This post is the first in a three part series about Cryptocurrency as money. Subscribe to our newsletter to get updates about the future posts on this series!
Early trade systems with humans were probably not as peaceful and cooperative as they are now. Those systems were probably less “this for that” and more “if you don’t give me what you have, I’ll kill you”. But as people become more sophisticated, as do our trade systems - but how did we get from, well, bigger-stick-trading to cryptocurrency?
Well, the answer to that starts with the first trade system humans developed: bartering.
The basis of the barter system is simple and fairly logical, someone gives something they no longer want to someone who wants it, in exchange for something else. A shepherd might give a tailor a sack of wool for a new jacket, and in turn, the tailor may give that wool to the spinster in order to get a bolt of new fabric, so on and so forth.
People have probably been bartering far longer, but among the earliest known examples would probably be with Mesopotamian tribes around 6000 years ago, which were then introduced to and adopted by the Phoenicians. Traditionally, barter systems were used within communities, but the Phoenicians managed to barter across oceans.
But at some point, this loses its use. Maybe the tailor doesn’t need any wool, maybe the tailor needs new needles from the blacksmith. The shepherd can only get his new coat if he finds some way to get needles first - and that begs the question, what if the blacksmith doesn’t want wool either? This is where the concept of currency comes in. It cuts out the need to run around like a video game character on a series of increasingly ridiculous side quests to get everything needed to acquire the thing you wanted in the first place.

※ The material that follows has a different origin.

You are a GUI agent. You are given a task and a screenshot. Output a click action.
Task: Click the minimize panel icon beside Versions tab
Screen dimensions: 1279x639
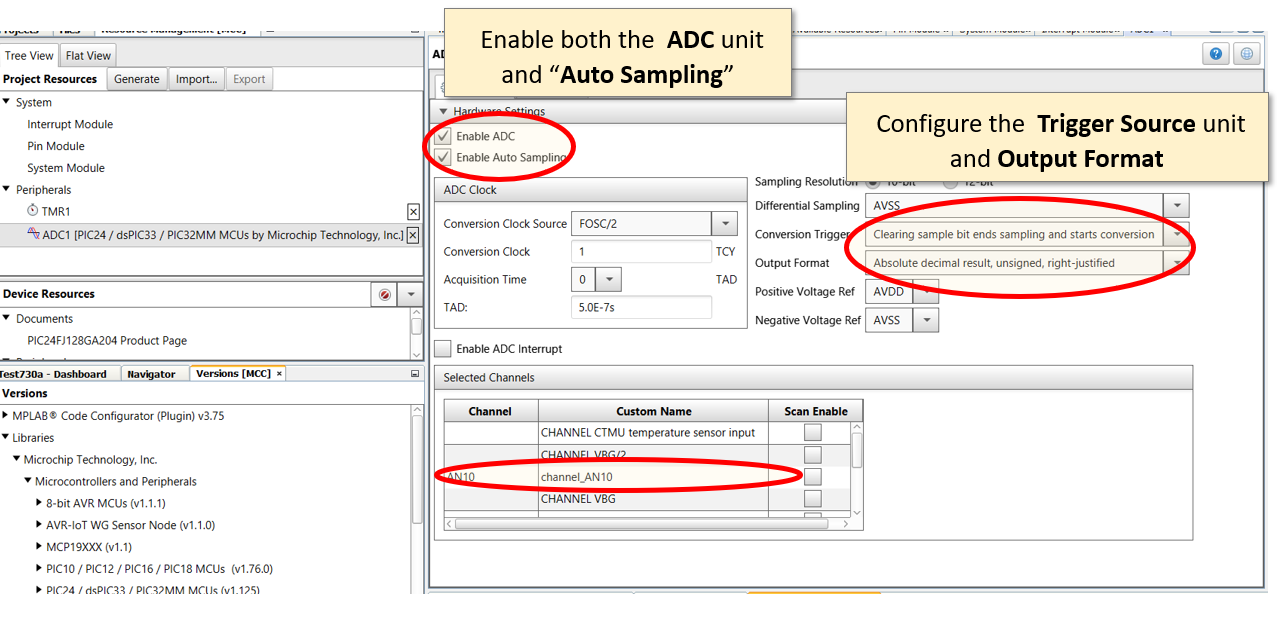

Currencies need only be a widely accepted medium of exchange. Early civilizations used things like animal skins or salt. Yeah, famously the Roman government paid their armies in salt, which was, at the time, more valuable than gold - which is, incidentally, where the phrase “worth your salt” comes from.
As time pressed on and humans discovered precious metals such as gold and silver, those things became more commonly used currencies. Typically, the ranking order would go something like this: Copper, the most abundant, being the lowest value, silver, being the second most abundant being the second most valuable, and gold, the rarest and most valuable. These coins would be typically measured by weight before governments started minting them as official currency within a kingdom.

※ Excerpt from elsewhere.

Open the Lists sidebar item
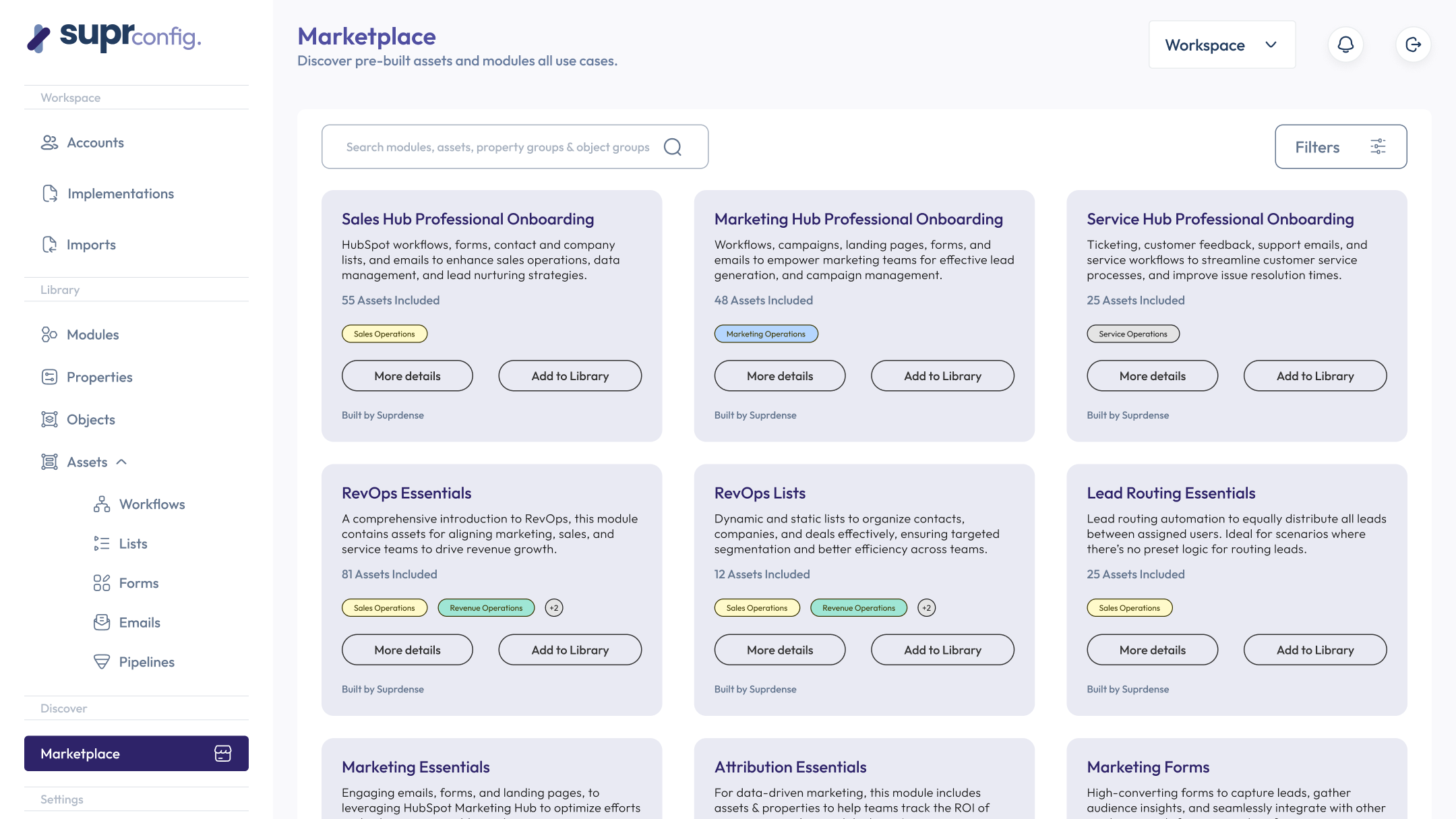This screenshot has width=1456, height=819. 133,544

Then came the incitement of paper money.
This started off in China somewhere around the Tang Dynasty (618 - 907 A.D.), a fair bit before it got popular in Europe in the 17th century, and well before it got popular with the rest of the world. It started with the concept of the banknote. In essence, it's a piece of paper that is exchangeable for an equivalent amount of precious metal coinage. At some point, people stopped exchanging the paper notes for gold, as it’s way easier to carry around a piece of paper saying you have 100 gold pieces than it is to carry 100 gold pieces.
Before the rest of the world even was looking at the concept, China had already gone through a relatively modern economic crisis. The printing and use of this money had gotten so out of control that the value of the money itself plummeted, and China, in the 1400s, banned the paper currency in order to avoid all-out economic collapse. Banknotes wouldn’t get brought back in China for another several hundred years.

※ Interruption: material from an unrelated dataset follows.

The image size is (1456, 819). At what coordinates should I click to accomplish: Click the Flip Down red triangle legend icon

In Europe, the first official banknotes would be issued in Sweden, in 1660. Sweden’s first bank, Stockholms Banco, had started minting new coins at a lower weight than the older ones. This lead people to go back and ask for the older coins, as they had a higher metal value, resulting in a run on the banks - which is the concept of a large mass of people going to withdraw their savings from the bank, as they no longer trust in the value of their money (Not So Fun Fact: this was one of the major factors in causing the Great Depression! Yay!).
But all of these currencies were still backed by a precious commodity. Eventually, due to a variety of reasons, most places switched over to fiat money - which is essentially money backed by nothing more than the word of the government. The United States switched over due to not being able to maintain the gold standard, under Richard Nixon. This is always a big scary jump because, according to inflation theory (and somewhat proven by what was shown in China in the Tang dynasty, among other instances), continuing to issue new fiat money will tank its value. Though, modern economists are starting to question if this is actually true.
The history of Bitcoin is widely understood - it was anonymously started in 2009 by a person or group under the name Satoshi Nakamoto. It’s the first to solve the double-spending problem for digital currency. The point where Bitcoin stopped being an interesting cryptography concept and became currency was when the first known commercial transaction occurred in 2010 when Laszlo Hanyecz bought two Papa John’s pizzas for ₿10,000.
Kind of an underwhelming first transaction, but what can you do.
With that, we’re brought into the last decade-or-so. After the initial proofs-of-concept, the first users of Bitcoin were, admittedly, shady characters looking to trade drugs on dark-web sites like Silk Road. In September of 2012, The Bitcoin Foundation was founded to promote Bitcoins development. Beyond that, Bitcoins value has been slowly on the up-and-up, peaking with a value of close to $20,000 USD in December of 2017, and dropping due to China’s blanket ban - with the first steps being taken to stop its trade being in February of that year.
With our history known and understood, we can now start to look to the present, and more importantly, look forward. Over the next few weeks, we’ll be examining the advantages and disadvantages of cryptocurrencies as the next step in money, the next step in global trade.